The procedure for declaring character array is almost the same as for other data types such as integer or floating point. We can declare the character array by means of alphanumeric characters. The general format of the character array is,

storage_class character_data_type array_name[expression];

The storage_class is optional and it may be either one of the scope of the variable such as automatic, external, static, or register; the array name can be any valid C++ identifier and the expression a positive integer constant.

For example:

char page [40];
char sentence [300];
static char line[50];

Each element of the array is placed in a definite memory space and each element can be accessed separately. The array element should end with the null character as a reference for the termination of a character array.

Initialization of character array:

The following array definition creates a 13-element array with Greetings[O] being initialized to ‘H’, Greeting[l] being initialized to ‘e’, and so on through Greetings[11] being initialized to ‘d’ and Greetings[12] being initialized to ‘\0′.

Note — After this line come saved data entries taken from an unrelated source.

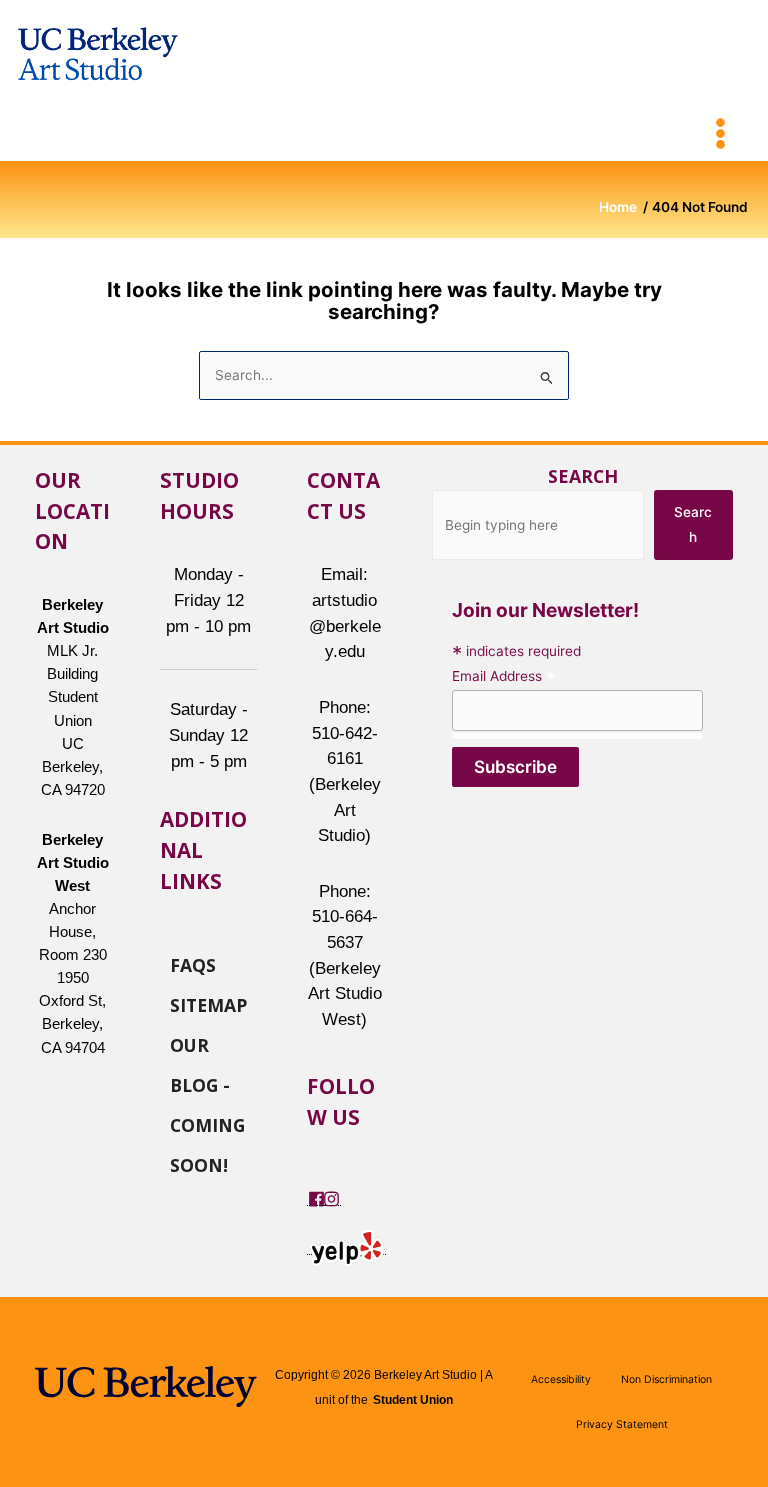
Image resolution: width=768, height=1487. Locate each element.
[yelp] (346, 1246)
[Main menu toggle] (721, 134)
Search (583, 476)
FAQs (193, 964)
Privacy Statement (622, 1424)
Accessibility (561, 1379)
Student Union (413, 1400)
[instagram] (331, 1197)
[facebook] (316, 1197)
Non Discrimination (666, 1379)
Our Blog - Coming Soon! (207, 1044)
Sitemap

char Greetings[] = "Hello, world";

The iostream library includes a definition of the insertion operator < for a right operand that is a char array. The operation displays all of the characters of the array that precede the first null character in the array. For example, the following insertion causes the phrase "Hello, world" to be displayed to the standard output stream.

cout << Greetings;

The extraction operator is also defined in the iostream library for a right operand that is a char array. The extraction by default first skips leading whitespace characters and then extracts the next sequence of non-whitespace character from the input stream. A null ‘\0′ is automatically stored in the array element that occurs after the element that holds the last extracted character.